• **What is required**:
Set down exactly the lines from the one containing "Click the red" through the last line of the records below, both included, and nothing else.

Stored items
────────────────────────────────────────

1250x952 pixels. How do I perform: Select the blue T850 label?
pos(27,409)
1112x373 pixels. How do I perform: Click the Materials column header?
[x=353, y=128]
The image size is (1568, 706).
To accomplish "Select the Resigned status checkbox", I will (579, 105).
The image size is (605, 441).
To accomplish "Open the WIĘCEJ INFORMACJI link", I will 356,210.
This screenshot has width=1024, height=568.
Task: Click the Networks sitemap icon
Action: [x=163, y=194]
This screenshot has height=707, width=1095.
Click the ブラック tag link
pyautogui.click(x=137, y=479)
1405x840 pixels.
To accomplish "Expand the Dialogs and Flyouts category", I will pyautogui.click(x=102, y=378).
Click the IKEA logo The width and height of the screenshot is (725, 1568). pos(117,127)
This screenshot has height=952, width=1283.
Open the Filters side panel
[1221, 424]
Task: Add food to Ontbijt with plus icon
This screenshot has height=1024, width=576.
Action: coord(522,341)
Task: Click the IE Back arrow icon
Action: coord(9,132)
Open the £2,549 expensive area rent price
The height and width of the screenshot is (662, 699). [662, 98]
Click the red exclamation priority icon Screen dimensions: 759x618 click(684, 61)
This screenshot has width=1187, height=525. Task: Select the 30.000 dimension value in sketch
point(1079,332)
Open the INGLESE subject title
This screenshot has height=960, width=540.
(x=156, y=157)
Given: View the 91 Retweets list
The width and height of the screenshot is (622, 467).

────────────────────────────────────────

• **Response**:
Click the red exclamation priority icon Screen dimensions: 759x618 click(684, 61)
This screenshot has width=1187, height=525. Task: Select the 30.000 dimension value in sketch
point(1079,332)
Open the INGLESE subject title
This screenshot has height=960, width=540.
(x=156, y=157)
Given: View the 91 Retweets list
The width and height of the screenshot is (622, 467).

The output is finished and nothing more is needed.